| Task brief |
When the line containing "Image resolution: width=508" is found in the data below, give it again along with every later line, exactly; drop the pictures.

| Stored data entries |
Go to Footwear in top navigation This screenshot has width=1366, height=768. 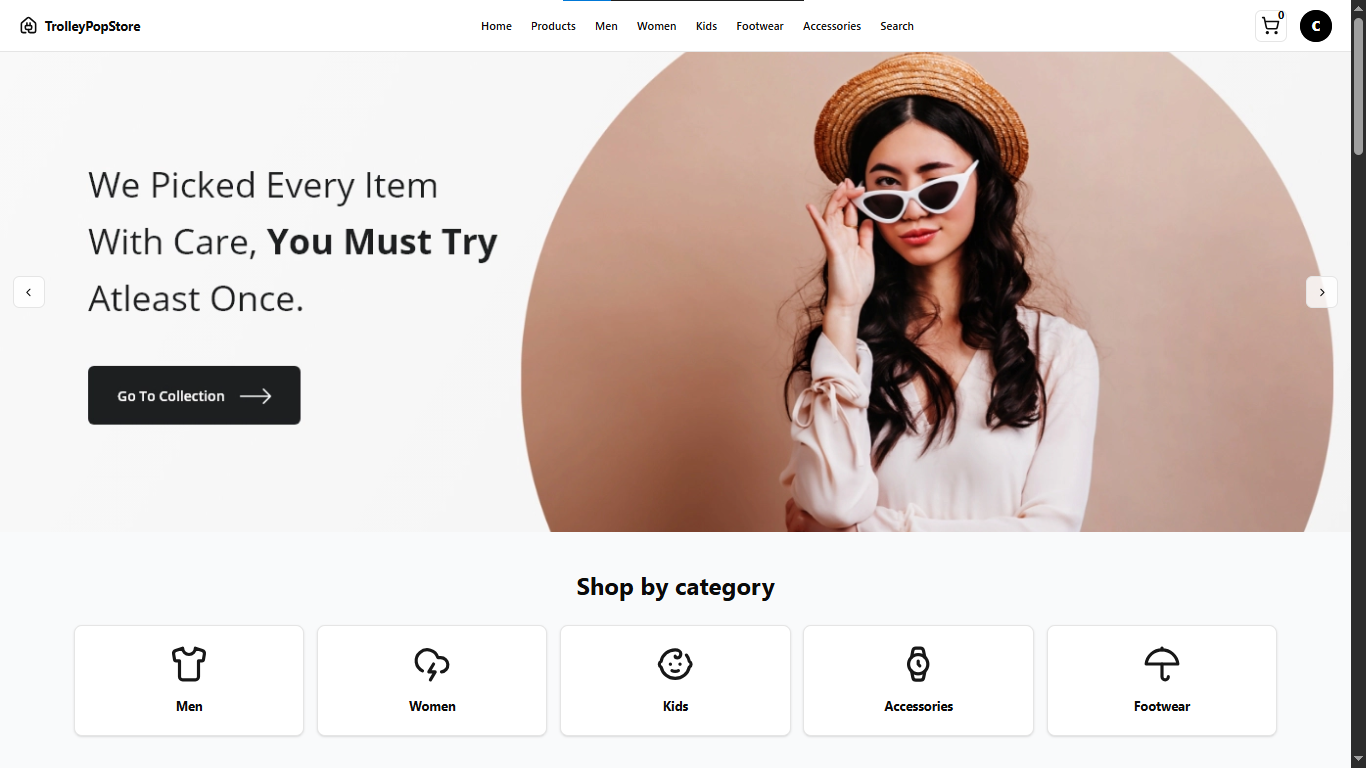(760, 26)
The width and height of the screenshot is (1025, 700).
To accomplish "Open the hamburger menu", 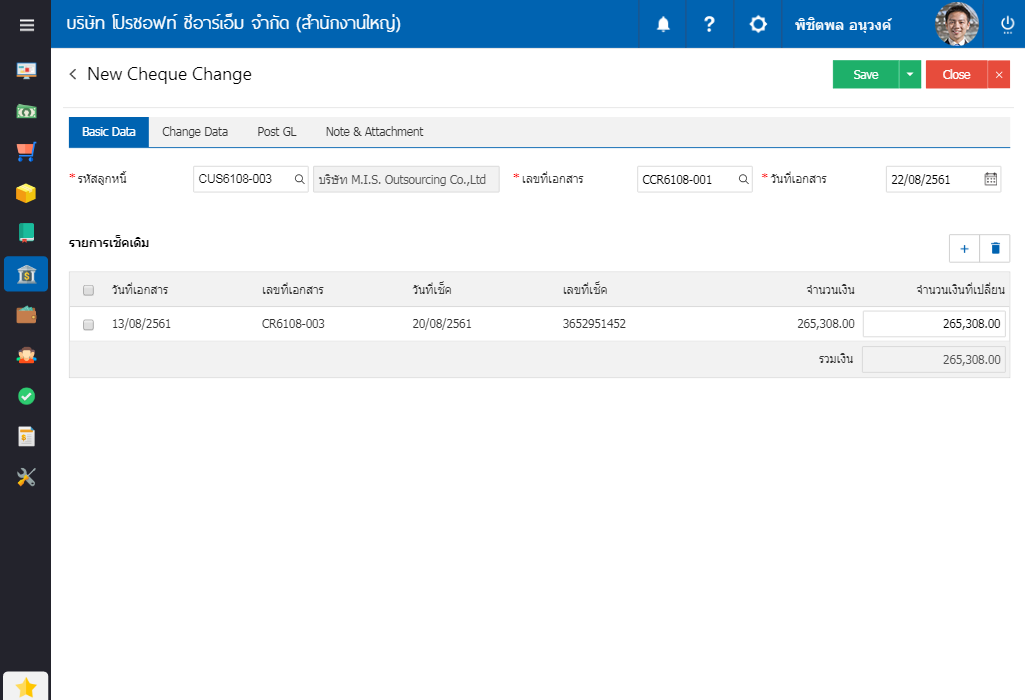I will (x=26, y=25).
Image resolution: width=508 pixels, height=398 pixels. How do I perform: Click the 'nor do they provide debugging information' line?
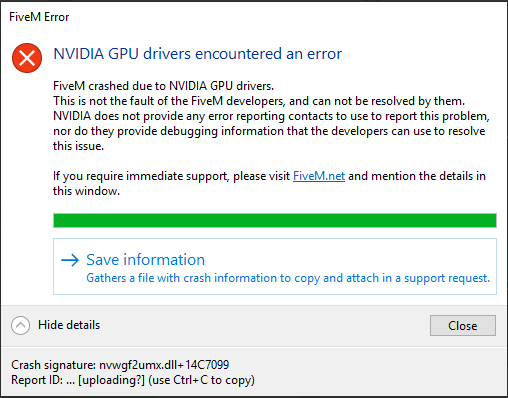[x=269, y=131]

| Solution to the exercise |
Image resolution: width=508 pixels, height=398 pixels. How do I perform: Click the 'nor do they provide debugging information' line?
[x=269, y=131]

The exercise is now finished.